A study of postings to internet sites suggests that men and women with cancer look for information about the disease in very different ways.
While men seek practical advice and the latest medical treatments, women look for emotional support. Professor of sociology Clive Seale thinks his findings can help inform those who support cancer patients.
Then two popular forums - www.prostate-cancer.org.uk and www.breastcancercare.org.uk - were examined for key words in the online postings.
Professor Seale, of Brunel University, found that men's primary concerns were treatments, tests, symptoms, procedures and side-effects of drugs.
Women were more likely to seek social and emotional support, share personal experiences and talk about the impact of cancer on relationships and family.
Prof Seale said the results show that men could be missing out on help to deal with their feelings and relationships. ‘Equally some women may be missing out on medical information. One could imagine that each gender could benefit from what the other gender is interested in.’

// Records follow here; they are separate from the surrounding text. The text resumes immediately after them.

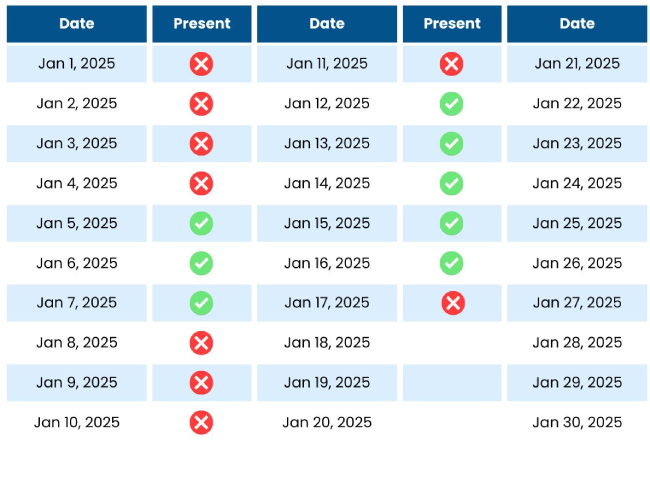Click the first Present column header
This screenshot has height=481, width=650.
pyautogui.click(x=202, y=24)
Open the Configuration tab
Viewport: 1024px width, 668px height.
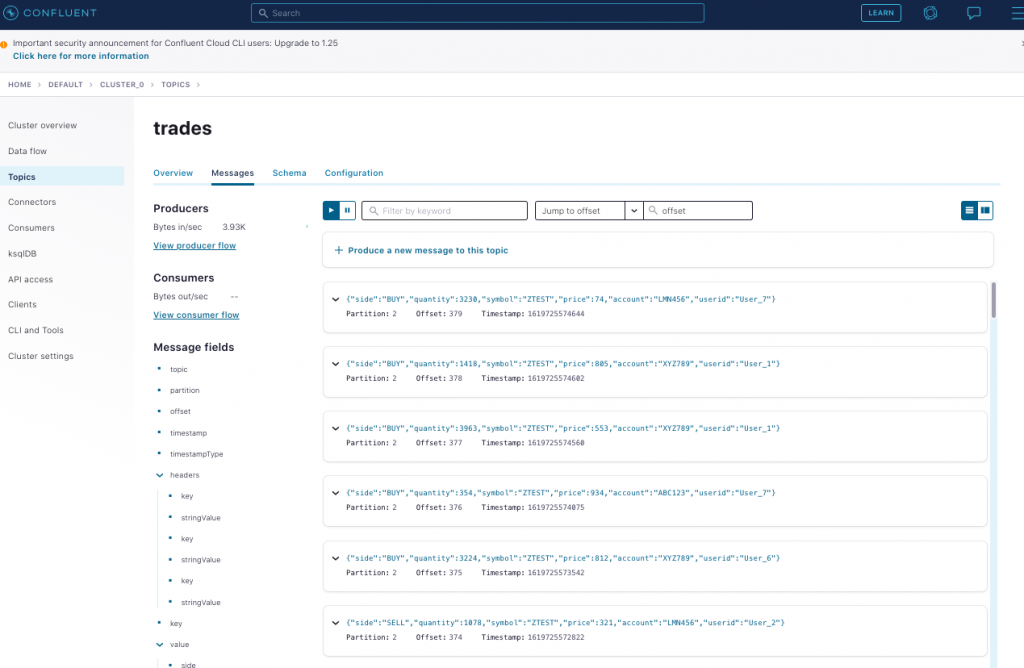pos(353,172)
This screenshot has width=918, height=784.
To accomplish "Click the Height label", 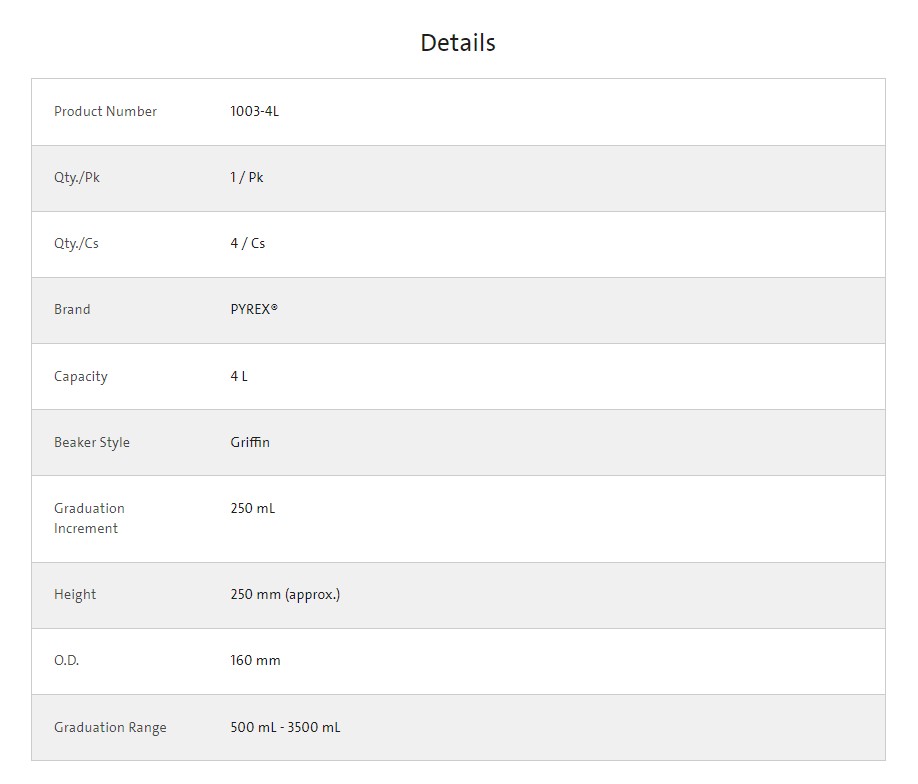I will (x=75, y=595).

Dr Chris Hiley, head of policy and research at The Prostate Cancer Charity, said it was very important that the differences were understood. ‘We know that not all cancers are the same and that individuals will handle their cancer in different ways, but it is fascinating that Professor Seale's research clearly shows, in general, a gender split in the preferred style of communication.
‘It's obviously important that people affected by cancer are able to participate in forums and chatrooms in a way that suits their individual styles and needs over time. Dr Hiley said the research would help The Prostate Cancer Charity to make its communications as beneficial to people as possible..
The study will be published in the May edition of Social Science and Medicine.
Forty-five women and 52 men with cancer were questioned, and 1,053 web postings by cancer patients analysed. In the first phase of the research, the men spoken to had prostate cancer and the women had breast cancer. Prof Seale said about half of the people on the prostate cancer forum were women who had a loved one struck by the cancer and many men had joined the breast cancer forum for the same reason.